*** Opening of MATERIALS PROVIDED ***

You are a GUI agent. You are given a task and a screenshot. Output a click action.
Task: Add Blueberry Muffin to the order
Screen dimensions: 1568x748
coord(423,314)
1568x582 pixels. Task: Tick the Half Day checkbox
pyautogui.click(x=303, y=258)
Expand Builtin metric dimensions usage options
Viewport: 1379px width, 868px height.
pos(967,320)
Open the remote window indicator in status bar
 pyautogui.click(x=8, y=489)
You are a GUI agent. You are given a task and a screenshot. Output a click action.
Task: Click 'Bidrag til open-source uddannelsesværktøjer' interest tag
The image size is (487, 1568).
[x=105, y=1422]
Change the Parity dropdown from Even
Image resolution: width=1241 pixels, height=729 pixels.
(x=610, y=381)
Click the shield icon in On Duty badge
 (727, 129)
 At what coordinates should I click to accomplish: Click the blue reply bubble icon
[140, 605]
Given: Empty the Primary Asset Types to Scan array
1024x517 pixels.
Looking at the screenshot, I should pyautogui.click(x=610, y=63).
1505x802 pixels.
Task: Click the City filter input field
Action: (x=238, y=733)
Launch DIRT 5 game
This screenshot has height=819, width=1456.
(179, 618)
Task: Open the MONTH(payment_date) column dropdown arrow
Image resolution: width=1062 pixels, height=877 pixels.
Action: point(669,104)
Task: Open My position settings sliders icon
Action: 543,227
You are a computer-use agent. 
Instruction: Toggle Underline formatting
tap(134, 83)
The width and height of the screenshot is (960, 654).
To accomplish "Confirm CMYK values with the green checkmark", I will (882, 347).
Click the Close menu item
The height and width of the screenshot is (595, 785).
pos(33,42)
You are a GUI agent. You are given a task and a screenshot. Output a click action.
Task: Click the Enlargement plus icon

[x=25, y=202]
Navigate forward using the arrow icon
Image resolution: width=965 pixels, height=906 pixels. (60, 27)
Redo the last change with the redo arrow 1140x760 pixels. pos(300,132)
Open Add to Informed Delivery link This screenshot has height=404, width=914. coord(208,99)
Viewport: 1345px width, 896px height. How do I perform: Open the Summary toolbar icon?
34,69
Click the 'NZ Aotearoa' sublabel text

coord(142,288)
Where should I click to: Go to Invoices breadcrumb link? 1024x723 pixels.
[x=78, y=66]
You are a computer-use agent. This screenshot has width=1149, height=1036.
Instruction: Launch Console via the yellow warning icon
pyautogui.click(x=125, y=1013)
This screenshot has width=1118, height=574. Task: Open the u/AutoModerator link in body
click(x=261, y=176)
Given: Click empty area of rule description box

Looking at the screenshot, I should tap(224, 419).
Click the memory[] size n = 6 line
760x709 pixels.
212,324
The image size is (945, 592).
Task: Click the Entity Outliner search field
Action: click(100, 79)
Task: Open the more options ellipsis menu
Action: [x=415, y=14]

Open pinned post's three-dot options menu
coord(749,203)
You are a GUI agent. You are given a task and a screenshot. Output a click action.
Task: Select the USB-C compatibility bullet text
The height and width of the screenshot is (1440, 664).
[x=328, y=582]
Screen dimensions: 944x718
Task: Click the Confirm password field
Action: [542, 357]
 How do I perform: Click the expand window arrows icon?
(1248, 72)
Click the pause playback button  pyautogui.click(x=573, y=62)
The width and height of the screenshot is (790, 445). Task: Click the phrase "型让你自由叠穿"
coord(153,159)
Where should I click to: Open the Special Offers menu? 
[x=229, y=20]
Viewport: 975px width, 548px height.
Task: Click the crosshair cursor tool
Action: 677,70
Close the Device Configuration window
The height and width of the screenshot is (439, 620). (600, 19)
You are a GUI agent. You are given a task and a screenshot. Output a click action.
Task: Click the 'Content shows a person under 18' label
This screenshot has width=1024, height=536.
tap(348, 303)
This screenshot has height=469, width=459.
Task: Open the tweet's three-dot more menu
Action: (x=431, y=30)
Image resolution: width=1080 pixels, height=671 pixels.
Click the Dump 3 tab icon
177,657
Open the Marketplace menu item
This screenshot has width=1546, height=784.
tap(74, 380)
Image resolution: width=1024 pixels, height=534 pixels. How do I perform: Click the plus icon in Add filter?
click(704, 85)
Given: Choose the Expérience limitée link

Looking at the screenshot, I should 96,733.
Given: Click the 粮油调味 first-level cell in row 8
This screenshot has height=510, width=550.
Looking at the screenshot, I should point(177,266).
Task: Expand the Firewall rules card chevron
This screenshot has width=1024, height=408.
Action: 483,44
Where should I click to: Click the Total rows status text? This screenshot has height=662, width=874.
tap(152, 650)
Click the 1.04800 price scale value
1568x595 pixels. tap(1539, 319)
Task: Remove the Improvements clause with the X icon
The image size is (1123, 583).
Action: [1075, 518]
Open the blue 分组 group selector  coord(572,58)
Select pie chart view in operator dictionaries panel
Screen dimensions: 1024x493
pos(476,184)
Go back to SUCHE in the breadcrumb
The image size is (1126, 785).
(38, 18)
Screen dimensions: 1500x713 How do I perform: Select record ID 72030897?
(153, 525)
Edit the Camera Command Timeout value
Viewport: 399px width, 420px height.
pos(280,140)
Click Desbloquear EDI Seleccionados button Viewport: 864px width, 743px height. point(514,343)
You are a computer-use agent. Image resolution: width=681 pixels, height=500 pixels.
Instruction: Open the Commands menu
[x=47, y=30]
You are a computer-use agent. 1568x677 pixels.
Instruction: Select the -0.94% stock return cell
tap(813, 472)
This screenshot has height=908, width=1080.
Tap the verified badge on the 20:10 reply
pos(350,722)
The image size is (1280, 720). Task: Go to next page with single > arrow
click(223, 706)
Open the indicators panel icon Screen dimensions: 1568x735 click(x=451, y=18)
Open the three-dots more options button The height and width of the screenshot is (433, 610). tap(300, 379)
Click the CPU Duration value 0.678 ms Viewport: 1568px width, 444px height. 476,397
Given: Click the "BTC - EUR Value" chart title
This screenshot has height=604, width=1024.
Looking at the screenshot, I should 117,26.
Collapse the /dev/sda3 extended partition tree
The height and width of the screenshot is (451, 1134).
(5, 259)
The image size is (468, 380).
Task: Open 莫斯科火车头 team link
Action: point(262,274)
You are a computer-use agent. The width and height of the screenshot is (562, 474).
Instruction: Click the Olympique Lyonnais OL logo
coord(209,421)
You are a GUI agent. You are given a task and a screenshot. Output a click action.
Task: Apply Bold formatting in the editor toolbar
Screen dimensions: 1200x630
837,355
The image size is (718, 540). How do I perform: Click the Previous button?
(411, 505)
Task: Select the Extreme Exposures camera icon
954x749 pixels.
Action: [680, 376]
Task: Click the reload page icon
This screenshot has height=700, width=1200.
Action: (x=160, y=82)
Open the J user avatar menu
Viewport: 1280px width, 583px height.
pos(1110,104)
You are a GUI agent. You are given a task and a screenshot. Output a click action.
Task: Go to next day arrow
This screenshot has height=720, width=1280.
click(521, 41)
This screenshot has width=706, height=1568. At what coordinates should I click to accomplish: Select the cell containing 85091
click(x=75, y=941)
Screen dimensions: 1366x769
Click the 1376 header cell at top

*** Close of MATERIALS PROVIDED ***

DESCRIPTION OF THE TASK >> Nothing is to be left out; reproduce each record exactly.

SOLUTION FOR THIS EXERCISE >>
You are a GUI agent. You are given a task and a screenshot. Output a click action.
Task: Add Blueberry Muffin to the order
Screen dimensions: 1568x748
coord(423,314)
1568x582 pixels. Task: Tick the Half Day checkbox
pyautogui.click(x=303, y=258)
Expand Builtin metric dimensions usage options
Viewport: 1379px width, 868px height.
pos(967,320)
Open the remote window indicator in status bar
 pyautogui.click(x=8, y=489)
You are a GUI agent. You are given a task and a screenshot. Output a click action.
Task: Click 'Bidrag til open-source uddannelsesværktøjer' interest tag
The image size is (487, 1568).
[x=105, y=1422]
Change the Parity dropdown from Even
Image resolution: width=1241 pixels, height=729 pixels.
(x=610, y=381)
Click the shield icon in On Duty badge
 (727, 129)
 At what coordinates should I click to accomplish: Click the blue reply bubble icon
[140, 605]
Given: Empty the Primary Asset Types to Scan array
1024x517 pixels.
Looking at the screenshot, I should pyautogui.click(x=610, y=63).
1505x802 pixels.
Task: Click the City filter input field
Action: (x=238, y=733)
Launch DIRT 5 game
This screenshot has height=819, width=1456.
(179, 618)
Task: Open the MONTH(payment_date) column dropdown arrow
Image resolution: width=1062 pixels, height=877 pixels.
Action: point(669,104)
Task: Open My position settings sliders icon
Action: 543,227
You are a computer-use agent. 
Instruction: Toggle Underline formatting
tap(134, 83)
The width and height of the screenshot is (960, 654).
To accomplish "Confirm CMYK values with the green checkmark", I will (882, 347).
Click the Close menu item
The height and width of the screenshot is (595, 785).
pos(33,42)
You are a GUI agent. You are given a task and a screenshot. Output a click action.
Task: Click the Enlargement plus icon

[x=25, y=202]
Navigate forward using the arrow icon
Image resolution: width=965 pixels, height=906 pixels. (60, 27)
Redo the last change with the redo arrow 1140x760 pixels. pos(300,132)
Open Add to Informed Delivery link This screenshot has height=404, width=914. coord(208,99)
Viewport: 1345px width, 896px height. How do I perform: Open the Summary toolbar icon?
34,69
Click the 'NZ Aotearoa' sublabel text

coord(142,288)
Where should I click to: Go to Invoices breadcrumb link? 1024x723 pixels.
[x=78, y=66]
You are a computer-use agent. This screenshot has width=1149, height=1036.
Instruction: Launch Console via the yellow warning icon
pyautogui.click(x=125, y=1013)
This screenshot has width=1118, height=574. Task: Open the u/AutoModerator link in body
click(x=261, y=176)
Given: Click empty area of rule description box

Looking at the screenshot, I should tap(224, 419).
Click the memory[] size n = 6 line
760x709 pixels.
212,324
The image size is (945, 592).
Task: Click the Entity Outliner search field
Action: click(100, 79)
Task: Open the more options ellipsis menu
Action: [x=415, y=14]

Open pinned post's three-dot options menu
coord(749,203)
You are a GUI agent. You are given a task and a screenshot. Output a click action.
Task: Select the USB-C compatibility bullet text
The height and width of the screenshot is (1440, 664).
[x=328, y=582]
Screen dimensions: 944x718
Task: Click the Confirm password field
Action: [542, 357]
 How do I perform: Click the expand window arrows icon?
(1248, 72)
Click the pause playback button  pyautogui.click(x=573, y=62)
The width and height of the screenshot is (790, 445). Task: Click the phrase "型让你自由叠穿"
coord(153,159)
Where should I click to: Open the Special Offers menu? 
[x=229, y=20]
Viewport: 975px width, 548px height.
Task: Click the crosshair cursor tool
Action: 677,70
Close the Device Configuration window
The height and width of the screenshot is (439, 620). (600, 19)
You are a GUI agent. You are given a task and a screenshot. Output a click action.
Task: Click the 'Content shows a person under 18' label
This screenshot has width=1024, height=536.
tap(348, 303)
This screenshot has height=469, width=459.
Task: Open the tweet's three-dot more menu
Action: (x=431, y=30)
Image resolution: width=1080 pixels, height=671 pixels.
Click the Dump 3 tab icon
177,657
Open the Marketplace menu item
This screenshot has width=1546, height=784.
tap(74, 380)
Image resolution: width=1024 pixels, height=534 pixels. How do I perform: Click the plus icon in Add filter?
click(704, 85)
Given: Choose the Expérience limitée link

Looking at the screenshot, I should 96,733.
Given: Click the 粮油调味 first-level cell in row 8
This screenshot has height=510, width=550.
Looking at the screenshot, I should point(177,266).
Task: Expand the Firewall rules card chevron
This screenshot has width=1024, height=408.
Action: 483,44
Where should I click to: Click the Total rows status text? This screenshot has height=662, width=874.
tap(152, 650)
Click the 1.04800 price scale value
1568x595 pixels. tap(1539, 319)
Task: Remove the Improvements clause with the X icon
The image size is (1123, 583).
Action: [1075, 518]
Open the blue 分组 group selector  coord(572,58)
Select pie chart view in operator dictionaries panel
Screen dimensions: 1024x493
pos(476,184)
Go back to SUCHE in the breadcrumb
The image size is (1126, 785).
(38, 18)
Screen dimensions: 1500x713 How do I perform: Select record ID 72030897?
(153, 525)
Edit the Camera Command Timeout value
Viewport: 399px width, 420px height.
pos(280,140)
Click Desbloquear EDI Seleccionados button Viewport: 864px width, 743px height. point(514,343)
You are a computer-use agent. Image resolution: width=681 pixels, height=500 pixels.
Instruction: Open the Commands menu
[x=47, y=30]
You are a computer-use agent. 1568x677 pixels.
Instruction: Select the -0.94% stock return cell
tap(813, 472)
This screenshot has height=908, width=1080.
Tap the verified badge on the 20:10 reply
pos(350,722)
The image size is (1280, 720). Task: Go to next page with single > arrow
click(223, 706)
Open the indicators panel icon Screen dimensions: 1568x735 click(x=451, y=18)
Open the three-dots more options button The height and width of the screenshot is (433, 610). tap(300, 379)
Click the CPU Duration value 0.678 ms Viewport: 1568px width, 444px height. 476,397
Given: Click the "BTC - EUR Value" chart title
This screenshot has height=604, width=1024.
Looking at the screenshot, I should 117,26.
Collapse the /dev/sda3 extended partition tree
The height and width of the screenshot is (451, 1134).
(5, 259)
The image size is (468, 380).
Task: Open 莫斯科火车头 team link
Action: point(262,274)
You are a computer-use agent. The width and height of the screenshot is (562, 474).
Instruction: Click the Olympique Lyonnais OL logo
coord(209,421)
You are a GUI agent. You are given a task and a screenshot. Output a click action.
Task: Apply Bold formatting in the editor toolbar
Screen dimensions: 1200x630
837,355
The image size is (718, 540). How do I perform: Click the Previous button?
(411, 505)
Task: Select the Extreme Exposures camera icon
954x749 pixels.
Action: [680, 376]
Task: Click the reload page icon
This screenshot has height=700, width=1200.
Action: (x=160, y=82)
Open the J user avatar menu
Viewport: 1280px width, 583px height.
pos(1110,104)
You are a GUI agent. You are given a task and a screenshot. Output a click action.
Task: Go to next day arrow
This screenshot has height=720, width=1280.
click(521, 41)
This screenshot has width=706, height=1568. At what coordinates should I click to accomplish: Select the cell containing 85091
click(x=75, y=941)
Screen dimensions: 1366x769
Click the 1376 header cell at top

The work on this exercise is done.